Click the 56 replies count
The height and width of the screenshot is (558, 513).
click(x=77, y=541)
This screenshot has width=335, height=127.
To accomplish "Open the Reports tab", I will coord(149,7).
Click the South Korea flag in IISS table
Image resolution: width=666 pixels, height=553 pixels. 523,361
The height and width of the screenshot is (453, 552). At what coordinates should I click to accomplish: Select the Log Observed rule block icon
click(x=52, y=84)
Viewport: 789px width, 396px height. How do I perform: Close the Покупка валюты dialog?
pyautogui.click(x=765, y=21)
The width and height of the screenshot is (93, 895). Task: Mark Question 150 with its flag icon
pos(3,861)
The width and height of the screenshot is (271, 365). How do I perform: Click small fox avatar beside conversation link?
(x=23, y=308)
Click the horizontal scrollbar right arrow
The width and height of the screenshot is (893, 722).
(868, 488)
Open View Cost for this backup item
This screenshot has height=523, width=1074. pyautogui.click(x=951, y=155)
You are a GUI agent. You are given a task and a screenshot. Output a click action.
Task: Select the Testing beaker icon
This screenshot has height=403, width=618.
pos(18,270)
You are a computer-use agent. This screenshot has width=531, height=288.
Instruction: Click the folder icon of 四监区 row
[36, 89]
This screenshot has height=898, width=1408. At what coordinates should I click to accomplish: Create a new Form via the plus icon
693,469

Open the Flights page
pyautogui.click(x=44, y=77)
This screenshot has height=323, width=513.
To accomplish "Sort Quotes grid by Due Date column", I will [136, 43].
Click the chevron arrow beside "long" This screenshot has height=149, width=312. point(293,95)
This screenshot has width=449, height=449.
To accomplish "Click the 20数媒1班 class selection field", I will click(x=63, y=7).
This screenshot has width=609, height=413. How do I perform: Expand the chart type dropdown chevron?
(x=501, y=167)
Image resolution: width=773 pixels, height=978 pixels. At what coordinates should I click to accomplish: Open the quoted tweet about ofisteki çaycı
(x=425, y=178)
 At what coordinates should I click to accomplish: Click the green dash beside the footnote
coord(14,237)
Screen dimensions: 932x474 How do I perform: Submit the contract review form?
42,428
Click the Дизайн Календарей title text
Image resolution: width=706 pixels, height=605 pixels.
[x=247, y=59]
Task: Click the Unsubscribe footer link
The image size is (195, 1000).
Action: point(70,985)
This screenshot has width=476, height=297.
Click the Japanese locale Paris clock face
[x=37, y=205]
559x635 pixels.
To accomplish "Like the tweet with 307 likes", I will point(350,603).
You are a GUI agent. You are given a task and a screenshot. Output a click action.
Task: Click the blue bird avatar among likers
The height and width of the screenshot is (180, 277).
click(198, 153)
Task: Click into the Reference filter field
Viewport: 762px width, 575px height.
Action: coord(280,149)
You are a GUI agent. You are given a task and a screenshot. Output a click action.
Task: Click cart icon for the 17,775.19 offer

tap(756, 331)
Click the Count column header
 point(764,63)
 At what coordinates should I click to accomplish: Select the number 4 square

---*---

→ Assignment: A word-for-word copy of the listing is the expected answer.

→ Result for this exercise:
Click the 56 replies count
The height and width of the screenshot is (558, 513).
click(x=77, y=541)
This screenshot has width=335, height=127.
To accomplish "Open the Reports tab", I will coord(149,7).
Click the South Korea flag in IISS table
Image resolution: width=666 pixels, height=553 pixels. 523,361
The height and width of the screenshot is (453, 552). At what coordinates should I click to accomplish: Select the Log Observed rule block icon
click(x=52, y=84)
Viewport: 789px width, 396px height. How do I perform: Close the Покупка валюты dialog?
pyautogui.click(x=765, y=21)
The width and height of the screenshot is (93, 895). Task: Mark Question 150 with its flag icon
pos(3,861)
The width and height of the screenshot is (271, 365). How do I perform: Click small fox avatar beside conversation link?
(x=23, y=308)
Click the horizontal scrollbar right arrow
The width and height of the screenshot is (893, 722).
(868, 488)
Open View Cost for this backup item
This screenshot has height=523, width=1074. pyautogui.click(x=951, y=155)
You are a GUI agent. You are given a task and a screenshot. Output a click action.
Task: Select the Testing beaker icon
This screenshot has height=403, width=618.
pos(18,270)
You are a computer-use agent. This screenshot has width=531, height=288.
Instruction: Click the folder icon of 四监区 row
[36, 89]
This screenshot has height=898, width=1408. At what coordinates should I click to accomplish: Create a new Form via the plus icon
693,469

Open the Flights page
pyautogui.click(x=44, y=77)
This screenshot has height=323, width=513.
To accomplish "Sort Quotes grid by Due Date column", I will [136, 43].
Click the chevron arrow beside "long" This screenshot has height=149, width=312. point(293,95)
This screenshot has width=449, height=449.
To accomplish "Click the 20数媒1班 class selection field", I will click(x=63, y=7).
This screenshot has width=609, height=413. How do I perform: Expand the chart type dropdown chevron?
(x=501, y=167)
Image resolution: width=773 pixels, height=978 pixels. At what coordinates should I click to accomplish: Open the quoted tweet about ofisteki çaycı
(x=425, y=178)
 At what coordinates should I click to accomplish: Click the green dash beside the footnote
coord(14,237)
Screen dimensions: 932x474 How do I perform: Submit the contract review form?
42,428
Click the Дизайн Календарей title text
Image resolution: width=706 pixels, height=605 pixels.
[x=247, y=59]
Task: Click the Unsubscribe footer link
The image size is (195, 1000).
Action: point(70,985)
This screenshot has width=476, height=297.
Click the Japanese locale Paris clock face
[x=37, y=205]
559x635 pixels.
To accomplish "Like the tweet with 307 likes", I will point(350,603).
You are a GUI agent. You are given a task and a screenshot. Output a click action.
Task: Click the blue bird avatar among likers
The height and width of the screenshot is (180, 277).
click(198, 153)
Task: Click into the Reference filter field
Viewport: 762px width, 575px height.
Action: coord(280,149)
You are a GUI agent. You are given a task and a screenshot. Output a click action.
Task: Click cart icon for the 17,775.19 offer

tap(756, 331)
Click the Count column header
 point(764,63)
 At what coordinates should I click to accomplish: Select the number 4 square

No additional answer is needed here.